Dataset items
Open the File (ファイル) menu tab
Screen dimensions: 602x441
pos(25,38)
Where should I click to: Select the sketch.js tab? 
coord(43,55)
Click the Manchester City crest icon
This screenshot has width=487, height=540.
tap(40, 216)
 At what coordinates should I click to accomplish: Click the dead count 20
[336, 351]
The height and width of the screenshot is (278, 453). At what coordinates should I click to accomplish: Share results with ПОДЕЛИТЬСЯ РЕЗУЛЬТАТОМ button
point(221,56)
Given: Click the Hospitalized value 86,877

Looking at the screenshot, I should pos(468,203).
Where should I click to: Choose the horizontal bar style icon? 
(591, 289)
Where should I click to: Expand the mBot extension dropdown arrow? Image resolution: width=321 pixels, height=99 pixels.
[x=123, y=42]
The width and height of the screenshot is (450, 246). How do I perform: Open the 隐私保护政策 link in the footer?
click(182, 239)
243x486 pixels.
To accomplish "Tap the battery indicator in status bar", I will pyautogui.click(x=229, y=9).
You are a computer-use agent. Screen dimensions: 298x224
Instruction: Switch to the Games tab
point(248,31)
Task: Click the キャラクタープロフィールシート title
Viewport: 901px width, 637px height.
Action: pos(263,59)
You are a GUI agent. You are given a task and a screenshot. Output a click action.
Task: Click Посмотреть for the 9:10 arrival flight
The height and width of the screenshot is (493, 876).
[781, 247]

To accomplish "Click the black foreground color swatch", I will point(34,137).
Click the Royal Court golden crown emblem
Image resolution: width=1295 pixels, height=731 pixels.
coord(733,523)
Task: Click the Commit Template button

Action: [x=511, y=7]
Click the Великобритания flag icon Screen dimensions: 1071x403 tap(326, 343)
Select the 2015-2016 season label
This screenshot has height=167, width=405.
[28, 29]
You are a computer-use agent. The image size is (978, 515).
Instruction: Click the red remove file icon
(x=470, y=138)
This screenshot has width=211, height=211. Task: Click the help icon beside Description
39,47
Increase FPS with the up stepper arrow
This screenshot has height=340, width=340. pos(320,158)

• **What to do**
Set down exactly the lines that begin with the one containing "Task: Click the Commit Template button" and end with the last line above, and no others.

• **The completed task**
Task: Click the Commit Template button

Action: [x=511, y=7]
Click the Великобритания flag icon Screen dimensions: 1071x403 tap(326, 343)
Select the 2015-2016 season label
This screenshot has height=167, width=405.
[28, 29]
You are a computer-use agent. The image size is (978, 515).
Instruction: Click the red remove file icon
(x=470, y=138)
This screenshot has width=211, height=211. Task: Click the help icon beside Description
39,47
Increase FPS with the up stepper arrow
This screenshot has height=340, width=340. pos(320,158)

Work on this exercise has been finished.